__Your goal__.
Reproduce the listing below word for word, omitting the pictures.

[Element and text position listing]
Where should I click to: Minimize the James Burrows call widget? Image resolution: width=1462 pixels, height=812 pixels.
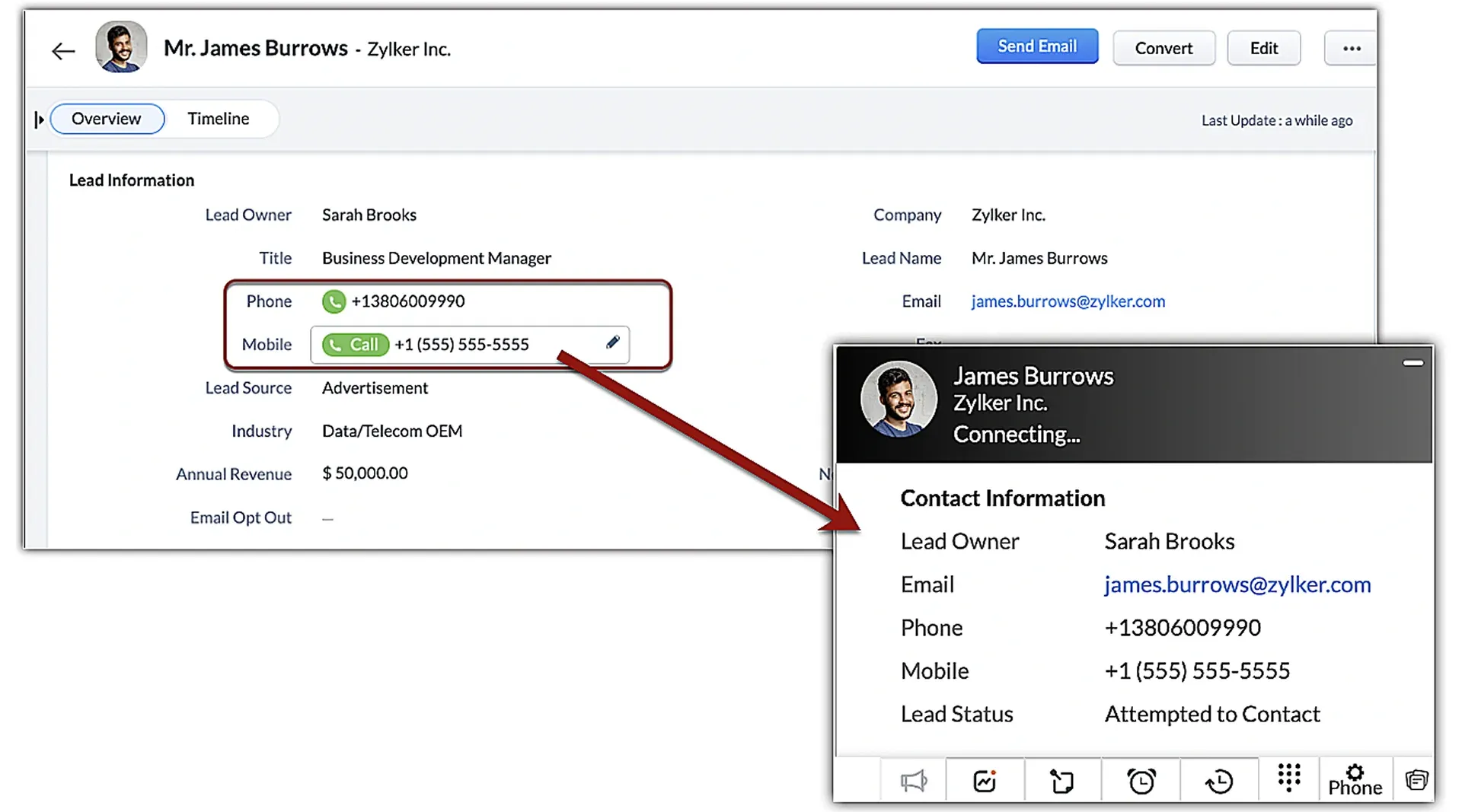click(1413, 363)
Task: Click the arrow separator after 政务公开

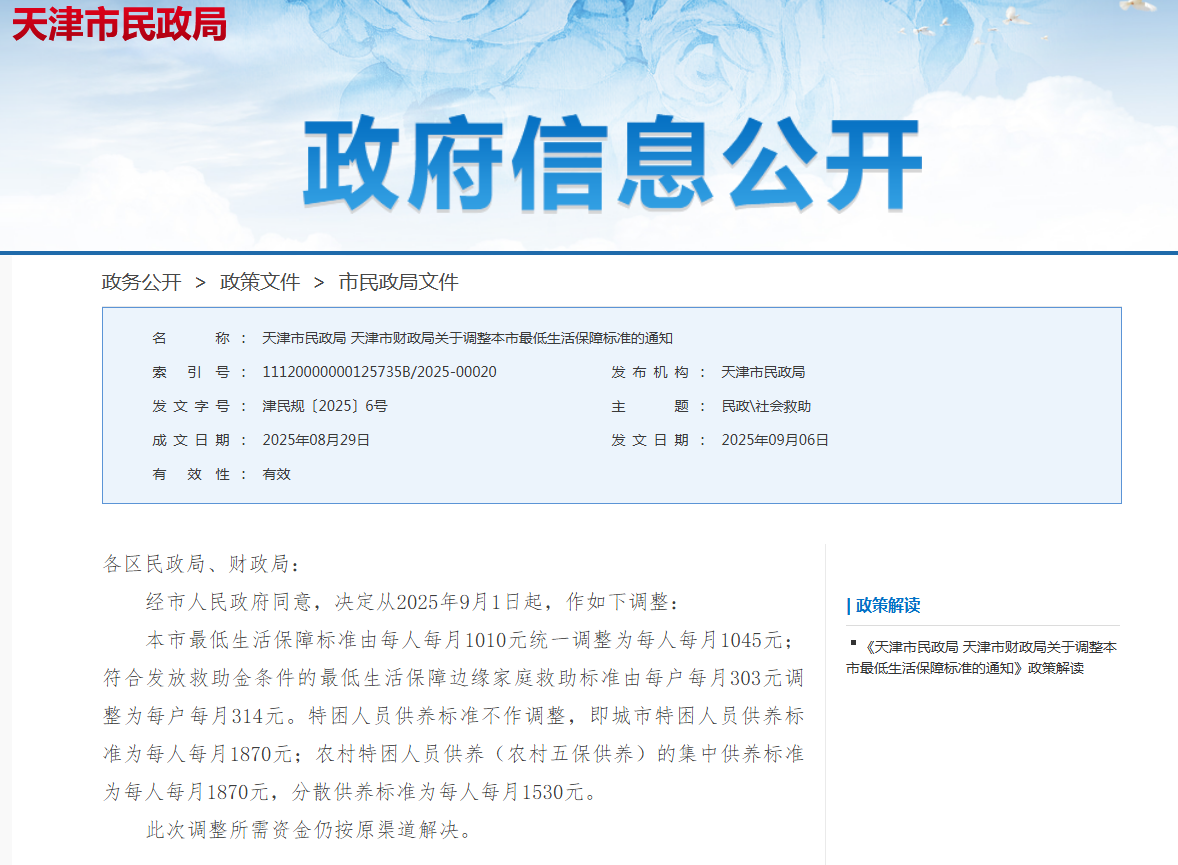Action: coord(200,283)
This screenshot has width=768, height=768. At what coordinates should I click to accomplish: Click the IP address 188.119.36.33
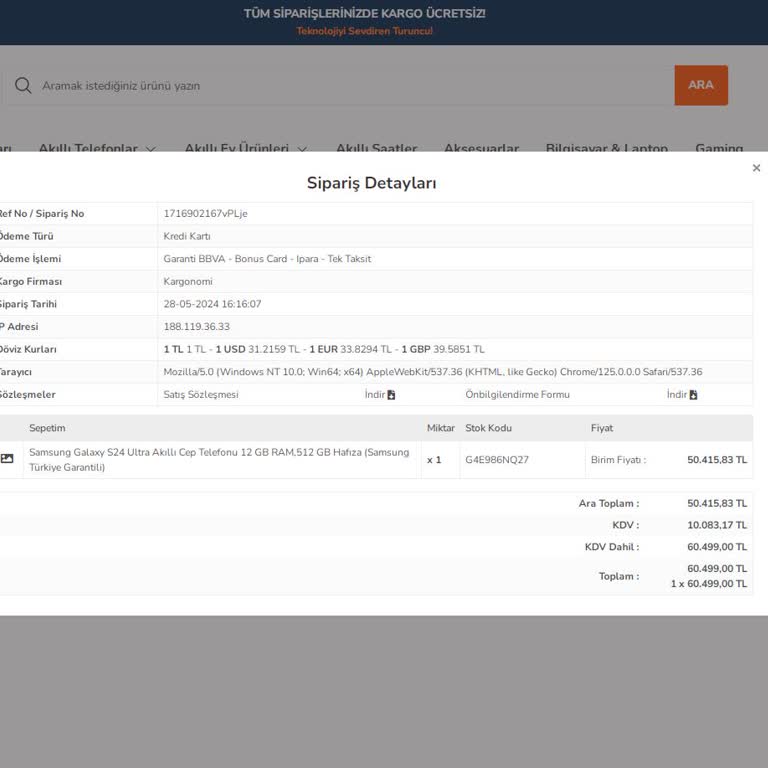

__Expected answer__.
Where should I click to: Minimize the James Burrows call widget? Image resolution: width=1462 pixels, height=812 pixels.
click(1413, 363)
Task: Click the arrow separator after 政务公开

Action: coord(200,283)
This screenshot has width=768, height=768. At what coordinates should I click to accomplish: Click the IP address 188.119.36.33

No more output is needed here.